**Problem description**
Copy out the lines of the data that run from the line containing "Open the Stories tab" through the line containing "height=1456 pixels. pos(409,862)", inclusive, reproducing them without changes.

Part of a data file:
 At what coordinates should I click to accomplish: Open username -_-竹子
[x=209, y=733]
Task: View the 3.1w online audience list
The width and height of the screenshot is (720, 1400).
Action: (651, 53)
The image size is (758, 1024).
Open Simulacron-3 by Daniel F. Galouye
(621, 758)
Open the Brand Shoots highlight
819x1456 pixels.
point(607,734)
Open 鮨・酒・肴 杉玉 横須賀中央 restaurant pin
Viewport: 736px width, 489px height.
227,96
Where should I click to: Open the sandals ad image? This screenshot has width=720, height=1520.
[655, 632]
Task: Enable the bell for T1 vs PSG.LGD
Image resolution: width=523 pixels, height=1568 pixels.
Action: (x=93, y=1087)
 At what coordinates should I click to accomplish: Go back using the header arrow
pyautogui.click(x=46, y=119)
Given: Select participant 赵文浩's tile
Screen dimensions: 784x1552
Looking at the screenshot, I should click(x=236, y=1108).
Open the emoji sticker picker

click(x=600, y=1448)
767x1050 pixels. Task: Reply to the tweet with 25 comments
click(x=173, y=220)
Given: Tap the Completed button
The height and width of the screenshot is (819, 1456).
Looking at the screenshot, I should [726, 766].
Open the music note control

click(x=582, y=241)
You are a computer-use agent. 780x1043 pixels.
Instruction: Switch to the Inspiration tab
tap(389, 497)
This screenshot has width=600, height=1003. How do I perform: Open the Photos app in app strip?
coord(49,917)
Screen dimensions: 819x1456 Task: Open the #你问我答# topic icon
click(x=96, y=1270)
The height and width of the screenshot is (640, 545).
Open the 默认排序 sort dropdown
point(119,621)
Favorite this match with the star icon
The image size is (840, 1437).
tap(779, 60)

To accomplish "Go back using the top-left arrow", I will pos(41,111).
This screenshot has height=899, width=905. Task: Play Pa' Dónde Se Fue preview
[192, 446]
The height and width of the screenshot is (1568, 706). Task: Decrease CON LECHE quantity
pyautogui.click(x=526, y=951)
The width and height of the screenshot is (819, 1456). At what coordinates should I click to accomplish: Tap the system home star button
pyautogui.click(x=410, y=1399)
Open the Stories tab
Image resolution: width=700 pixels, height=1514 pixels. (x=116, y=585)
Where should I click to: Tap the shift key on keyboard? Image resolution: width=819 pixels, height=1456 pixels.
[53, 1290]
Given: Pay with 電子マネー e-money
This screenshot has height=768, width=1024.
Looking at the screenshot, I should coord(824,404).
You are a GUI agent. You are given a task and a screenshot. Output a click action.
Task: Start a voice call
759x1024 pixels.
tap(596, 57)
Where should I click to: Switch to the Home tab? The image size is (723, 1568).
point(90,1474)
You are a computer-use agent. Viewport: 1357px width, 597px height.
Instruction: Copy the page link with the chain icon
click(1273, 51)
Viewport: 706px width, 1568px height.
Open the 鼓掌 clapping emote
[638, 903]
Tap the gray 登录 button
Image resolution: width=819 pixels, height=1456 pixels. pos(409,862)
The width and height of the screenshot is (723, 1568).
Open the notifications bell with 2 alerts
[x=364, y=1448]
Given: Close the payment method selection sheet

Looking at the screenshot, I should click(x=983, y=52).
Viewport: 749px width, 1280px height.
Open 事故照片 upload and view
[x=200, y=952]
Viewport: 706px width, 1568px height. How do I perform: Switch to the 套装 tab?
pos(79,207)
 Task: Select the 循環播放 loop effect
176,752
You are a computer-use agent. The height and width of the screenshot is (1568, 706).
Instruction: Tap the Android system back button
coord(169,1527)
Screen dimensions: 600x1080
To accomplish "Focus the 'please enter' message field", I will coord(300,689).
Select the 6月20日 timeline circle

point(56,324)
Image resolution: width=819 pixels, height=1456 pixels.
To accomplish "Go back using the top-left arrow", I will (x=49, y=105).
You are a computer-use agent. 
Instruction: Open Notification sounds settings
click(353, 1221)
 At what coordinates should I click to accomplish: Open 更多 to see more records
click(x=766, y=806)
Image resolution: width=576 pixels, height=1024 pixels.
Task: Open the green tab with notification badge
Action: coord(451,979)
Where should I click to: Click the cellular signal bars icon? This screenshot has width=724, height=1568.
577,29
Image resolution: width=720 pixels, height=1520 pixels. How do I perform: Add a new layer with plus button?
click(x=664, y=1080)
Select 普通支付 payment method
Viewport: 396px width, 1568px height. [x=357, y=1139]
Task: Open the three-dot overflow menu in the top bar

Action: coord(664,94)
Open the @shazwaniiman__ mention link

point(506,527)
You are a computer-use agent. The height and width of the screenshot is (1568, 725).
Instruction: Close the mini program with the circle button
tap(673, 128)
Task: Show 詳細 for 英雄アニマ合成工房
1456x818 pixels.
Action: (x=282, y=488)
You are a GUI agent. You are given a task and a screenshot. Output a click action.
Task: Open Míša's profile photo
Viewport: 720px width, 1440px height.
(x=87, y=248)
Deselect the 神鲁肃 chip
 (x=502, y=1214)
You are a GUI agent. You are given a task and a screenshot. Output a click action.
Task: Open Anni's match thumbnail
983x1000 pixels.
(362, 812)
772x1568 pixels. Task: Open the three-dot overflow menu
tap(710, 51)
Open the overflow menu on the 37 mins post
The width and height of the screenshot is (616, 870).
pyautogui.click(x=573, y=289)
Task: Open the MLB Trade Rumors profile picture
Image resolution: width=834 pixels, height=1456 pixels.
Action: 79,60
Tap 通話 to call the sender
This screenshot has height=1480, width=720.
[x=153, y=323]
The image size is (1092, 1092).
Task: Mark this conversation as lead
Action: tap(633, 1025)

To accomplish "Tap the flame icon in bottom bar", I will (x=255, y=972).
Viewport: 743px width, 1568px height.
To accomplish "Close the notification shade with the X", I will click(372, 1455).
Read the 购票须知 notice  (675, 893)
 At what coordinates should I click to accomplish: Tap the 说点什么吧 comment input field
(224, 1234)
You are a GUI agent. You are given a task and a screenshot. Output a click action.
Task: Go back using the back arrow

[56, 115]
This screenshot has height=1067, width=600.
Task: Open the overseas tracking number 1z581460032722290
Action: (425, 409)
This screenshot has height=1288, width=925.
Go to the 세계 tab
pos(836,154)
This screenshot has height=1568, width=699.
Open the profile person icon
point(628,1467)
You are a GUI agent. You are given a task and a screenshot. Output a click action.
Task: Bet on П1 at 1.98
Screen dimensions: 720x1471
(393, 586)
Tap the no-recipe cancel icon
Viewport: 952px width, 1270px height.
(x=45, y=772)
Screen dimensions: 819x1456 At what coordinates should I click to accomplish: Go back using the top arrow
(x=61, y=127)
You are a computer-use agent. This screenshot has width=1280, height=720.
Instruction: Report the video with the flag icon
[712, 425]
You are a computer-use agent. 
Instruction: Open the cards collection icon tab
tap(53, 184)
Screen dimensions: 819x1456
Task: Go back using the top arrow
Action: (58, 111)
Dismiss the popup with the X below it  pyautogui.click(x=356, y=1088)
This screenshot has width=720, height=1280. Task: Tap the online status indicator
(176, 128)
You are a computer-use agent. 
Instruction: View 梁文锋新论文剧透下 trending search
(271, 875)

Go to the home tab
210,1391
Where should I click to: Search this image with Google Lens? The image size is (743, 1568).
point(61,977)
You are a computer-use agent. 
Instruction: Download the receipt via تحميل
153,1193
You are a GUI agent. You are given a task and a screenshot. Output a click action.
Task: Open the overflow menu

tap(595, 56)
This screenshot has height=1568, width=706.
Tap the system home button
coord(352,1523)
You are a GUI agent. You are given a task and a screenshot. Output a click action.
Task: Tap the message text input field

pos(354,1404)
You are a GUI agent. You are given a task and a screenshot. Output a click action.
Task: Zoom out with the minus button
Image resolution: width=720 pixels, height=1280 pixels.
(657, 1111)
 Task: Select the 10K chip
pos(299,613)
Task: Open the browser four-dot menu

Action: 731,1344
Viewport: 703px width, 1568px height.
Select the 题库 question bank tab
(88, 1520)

**Solution**
Open the Stories tab
Image resolution: width=700 pixels, height=1514 pixels. (x=116, y=585)
Where should I click to: Tap the shift key on keyboard? Image resolution: width=819 pixels, height=1456 pixels.
[53, 1290]
Given: Pay with 電子マネー e-money
This screenshot has height=768, width=1024.
Looking at the screenshot, I should coord(824,404).
You are a GUI agent. You are given a task and a screenshot. Output a click action.
Task: Start a voice call
759x1024 pixels.
tap(596, 57)
Where should I click to: Switch to the Home tab? The image size is (723, 1568).
point(90,1474)
You are a computer-use agent. Viewport: 1357px width, 597px height.
Instruction: Copy the page link with the chain icon
click(1273, 51)
Viewport: 706px width, 1568px height.
Open the 鼓掌 clapping emote
[638, 903]
Tap the gray 登录 button
Image resolution: width=819 pixels, height=1456 pixels. pos(409,862)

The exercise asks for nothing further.